Semantics, according linguists and philosophers such as Jeffrey C. King,^[1] is the discipline that studies linguistic meaning generally, and the qualification ‘formal’ indicates something about the sorts of techniques used in investigating linguistic meaning. More specifically, formal semantics is the discipline that employs techniques from symbolic logic, mathematics, and mathematical logic to produce precisely characterized theories of meaning for natural languages (that is, naturally occurring languages such as English, Urdu, and so on) or artificial languages (that is, first-order predicate logic, computer programming languages and so on).

1. Formal Semantics

Formal semantics which first arose in the twentieth century was made possible by certain developments in logic during that period. What follows will chronicle those developments and how they led to the development of formal semantics. This will provide the reader with a preliminary understanding of the discipline. As presented by King (2006), though the works of Gottlob Frege, Bertrand Russell, and Ludwig Wittgenstein in the late 1800s and early 1900s were important precursors, the development of formal semantics really begins with the work of the Polish logician Alfred Tarski on the notion of truth. During and immediately prior to the late 1920s and early 1930s, the time when Tarski produced his seminal work on truth, a movement called logical positivism was beginning to dominate scientifically minded philosophy. Scientifically minded philosophers and logicians of the time thought that the use of techniques from mathematics and symbolic logic in philosophy was the way to move the discipline forward. The logical positivists generally very much shared this vision of philosophy. However, they also thought that much traditional philosophy was nonsense, and they had formulated criteria of meaningfulness according to which much traditional work in philosophy failed to satisfy these criteria and so was meaningless (Carnap, 1932). As a result of this outlook, the positivists were extremely suspicious of the use of any terms in philosophy that appeared to attempt to make reference to things that in some sense were beyond human experience. Thus, talk of ‘things in themselves’, ‘the absolute, and so on were dismissed as gibberish. Talk of truth made the positivists nervous as well, perhaps because it seemed to them to presuppose some mind independent reality that in principle could extend beyond human experience and that served as that which makes true things true.

------------------------------------

■ Work to do
1 - Answer these questions using the text on formal semantics:
(a) Which three sources of techniques does formal semantics draw on to build its theories of meaning?
(b) According to King (2006), whose work on the notion of truth really begins the development of formal semantics?
(c) Which movement was beginning to dominate scientifically minded philosophy around the late 1920s and early 1930s?
2 - Extend the text on formal semantics by one paragraph, picking up right after its final sentence.

■ Extracted data

------------------------------------

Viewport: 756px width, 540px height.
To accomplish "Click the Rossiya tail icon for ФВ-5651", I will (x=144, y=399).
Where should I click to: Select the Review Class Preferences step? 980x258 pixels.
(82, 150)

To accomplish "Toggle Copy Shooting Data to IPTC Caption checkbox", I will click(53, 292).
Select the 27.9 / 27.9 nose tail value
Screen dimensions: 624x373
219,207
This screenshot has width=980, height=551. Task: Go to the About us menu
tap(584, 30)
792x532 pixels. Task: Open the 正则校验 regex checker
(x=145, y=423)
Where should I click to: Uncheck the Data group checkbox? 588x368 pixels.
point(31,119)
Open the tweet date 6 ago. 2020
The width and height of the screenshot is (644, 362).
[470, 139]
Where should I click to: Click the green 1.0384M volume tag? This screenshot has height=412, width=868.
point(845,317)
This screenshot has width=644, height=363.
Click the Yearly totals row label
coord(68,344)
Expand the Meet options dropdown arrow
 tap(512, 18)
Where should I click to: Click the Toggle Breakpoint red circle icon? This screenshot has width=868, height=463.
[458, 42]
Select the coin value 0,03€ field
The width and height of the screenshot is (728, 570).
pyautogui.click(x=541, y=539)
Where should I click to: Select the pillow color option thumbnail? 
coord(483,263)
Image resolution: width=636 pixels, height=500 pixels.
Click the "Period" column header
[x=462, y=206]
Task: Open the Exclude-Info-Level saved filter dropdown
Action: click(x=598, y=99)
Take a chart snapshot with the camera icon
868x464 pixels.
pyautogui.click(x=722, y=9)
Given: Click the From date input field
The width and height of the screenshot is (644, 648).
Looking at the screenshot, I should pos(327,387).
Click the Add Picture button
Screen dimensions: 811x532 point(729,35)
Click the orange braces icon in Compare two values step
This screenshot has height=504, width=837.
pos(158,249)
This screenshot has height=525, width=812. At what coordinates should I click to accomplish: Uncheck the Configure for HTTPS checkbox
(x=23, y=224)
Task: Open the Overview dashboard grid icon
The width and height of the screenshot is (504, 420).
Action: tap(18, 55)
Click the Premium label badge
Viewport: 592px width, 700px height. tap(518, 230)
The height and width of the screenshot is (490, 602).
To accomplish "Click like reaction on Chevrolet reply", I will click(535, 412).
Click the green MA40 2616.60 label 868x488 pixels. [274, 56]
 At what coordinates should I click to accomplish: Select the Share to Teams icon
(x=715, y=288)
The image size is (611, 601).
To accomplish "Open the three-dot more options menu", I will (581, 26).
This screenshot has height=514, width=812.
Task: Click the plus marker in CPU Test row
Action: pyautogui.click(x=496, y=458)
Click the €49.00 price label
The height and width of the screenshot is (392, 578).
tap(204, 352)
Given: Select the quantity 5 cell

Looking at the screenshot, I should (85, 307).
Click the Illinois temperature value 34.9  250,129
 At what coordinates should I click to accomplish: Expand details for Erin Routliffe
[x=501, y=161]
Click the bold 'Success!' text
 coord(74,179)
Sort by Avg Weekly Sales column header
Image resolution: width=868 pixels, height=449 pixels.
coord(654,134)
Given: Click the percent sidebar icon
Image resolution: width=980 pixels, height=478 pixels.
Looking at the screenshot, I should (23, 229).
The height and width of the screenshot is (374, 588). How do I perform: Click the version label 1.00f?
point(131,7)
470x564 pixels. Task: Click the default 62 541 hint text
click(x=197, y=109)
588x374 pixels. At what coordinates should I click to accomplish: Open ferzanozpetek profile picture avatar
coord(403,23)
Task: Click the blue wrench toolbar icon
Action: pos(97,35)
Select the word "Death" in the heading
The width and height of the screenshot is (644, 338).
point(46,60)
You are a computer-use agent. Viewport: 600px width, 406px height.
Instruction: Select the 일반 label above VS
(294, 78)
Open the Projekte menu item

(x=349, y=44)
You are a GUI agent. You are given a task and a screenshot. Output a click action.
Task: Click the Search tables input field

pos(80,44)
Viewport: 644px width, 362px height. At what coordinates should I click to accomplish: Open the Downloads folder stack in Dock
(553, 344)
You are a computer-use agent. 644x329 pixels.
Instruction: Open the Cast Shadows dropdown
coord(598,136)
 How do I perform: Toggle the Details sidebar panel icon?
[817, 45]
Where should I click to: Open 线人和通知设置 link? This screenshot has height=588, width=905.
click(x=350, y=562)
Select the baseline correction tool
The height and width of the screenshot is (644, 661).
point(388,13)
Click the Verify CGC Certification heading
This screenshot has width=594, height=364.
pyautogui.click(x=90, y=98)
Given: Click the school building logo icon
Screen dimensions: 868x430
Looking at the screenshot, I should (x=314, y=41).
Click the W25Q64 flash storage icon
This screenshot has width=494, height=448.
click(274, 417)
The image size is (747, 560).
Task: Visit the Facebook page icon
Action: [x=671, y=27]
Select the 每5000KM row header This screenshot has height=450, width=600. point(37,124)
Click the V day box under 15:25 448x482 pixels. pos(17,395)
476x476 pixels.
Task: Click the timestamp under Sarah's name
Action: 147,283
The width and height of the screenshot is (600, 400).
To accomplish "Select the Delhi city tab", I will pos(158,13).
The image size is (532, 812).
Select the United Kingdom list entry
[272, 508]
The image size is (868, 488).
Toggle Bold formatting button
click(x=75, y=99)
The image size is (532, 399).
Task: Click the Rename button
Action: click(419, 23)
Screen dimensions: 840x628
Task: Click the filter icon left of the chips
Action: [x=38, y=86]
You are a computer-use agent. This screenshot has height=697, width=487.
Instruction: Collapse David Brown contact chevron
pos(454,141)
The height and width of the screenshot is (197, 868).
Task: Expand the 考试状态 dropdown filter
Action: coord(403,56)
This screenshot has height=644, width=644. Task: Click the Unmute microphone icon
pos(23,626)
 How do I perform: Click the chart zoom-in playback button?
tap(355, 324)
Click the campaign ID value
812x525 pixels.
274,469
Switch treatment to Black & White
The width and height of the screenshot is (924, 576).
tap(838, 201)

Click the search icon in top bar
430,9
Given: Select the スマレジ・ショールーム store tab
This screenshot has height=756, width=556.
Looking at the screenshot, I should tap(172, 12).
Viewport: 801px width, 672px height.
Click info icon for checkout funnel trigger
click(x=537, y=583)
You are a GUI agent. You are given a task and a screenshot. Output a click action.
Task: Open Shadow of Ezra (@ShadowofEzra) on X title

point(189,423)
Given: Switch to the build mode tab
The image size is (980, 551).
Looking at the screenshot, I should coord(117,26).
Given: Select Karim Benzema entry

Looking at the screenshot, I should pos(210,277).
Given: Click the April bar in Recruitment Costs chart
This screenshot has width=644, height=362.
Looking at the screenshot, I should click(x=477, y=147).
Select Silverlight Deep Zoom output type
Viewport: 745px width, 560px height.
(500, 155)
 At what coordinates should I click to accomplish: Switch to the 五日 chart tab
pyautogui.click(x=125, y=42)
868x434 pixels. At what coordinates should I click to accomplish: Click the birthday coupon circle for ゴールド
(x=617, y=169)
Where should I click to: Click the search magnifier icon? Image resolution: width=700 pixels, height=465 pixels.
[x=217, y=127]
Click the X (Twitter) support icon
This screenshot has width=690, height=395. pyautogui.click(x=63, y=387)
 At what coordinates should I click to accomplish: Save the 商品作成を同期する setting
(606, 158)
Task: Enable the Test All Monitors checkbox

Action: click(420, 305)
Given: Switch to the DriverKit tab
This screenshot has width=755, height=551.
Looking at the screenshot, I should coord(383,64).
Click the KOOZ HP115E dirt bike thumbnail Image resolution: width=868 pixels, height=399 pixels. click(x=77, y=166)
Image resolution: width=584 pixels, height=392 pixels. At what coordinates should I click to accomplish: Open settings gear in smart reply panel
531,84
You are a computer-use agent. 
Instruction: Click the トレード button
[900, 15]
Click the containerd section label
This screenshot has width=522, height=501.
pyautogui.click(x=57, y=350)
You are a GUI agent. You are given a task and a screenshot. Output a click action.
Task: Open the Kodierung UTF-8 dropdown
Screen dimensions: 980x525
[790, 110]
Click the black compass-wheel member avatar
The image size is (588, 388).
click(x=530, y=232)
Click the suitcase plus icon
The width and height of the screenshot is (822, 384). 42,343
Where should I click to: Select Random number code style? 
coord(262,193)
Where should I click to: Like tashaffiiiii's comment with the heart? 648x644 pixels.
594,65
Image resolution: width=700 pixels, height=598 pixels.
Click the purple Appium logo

------------------------------------

■ Answers provided
1 -
(a) Symbolic logic, mathematics, and mathematical logic.
(b) The Polish logician Alfred Tarski.
(c) Logical positivism.

2 -
Tarski’s work on truth needs to be viewed in this context. In (1935) Tarski takes as its goal the definition of ‘true sentence’ for a range of formal languages. It should be mentioned that Tarski thought that it was not possible to coherently define the notion of ‘true sentence’ for natural languages such as German or Polish. Because such languages contain, or allow for the introduction of, names for its own sentences, and contain the expression ‘true sentence’ as well as other semantic vocabulary (‘names’, ‘denotes’ etc.), these languages allow the formulation of the liar paradox (and others as well). Thus, Tarski regarded such languages as logically inconsistent and thought that as a result there could be no correct definition of ‘true sentence’ for such languages. Tarski also produced a definition of ‘true sentence’ for what he called the languages of the calculus of classes.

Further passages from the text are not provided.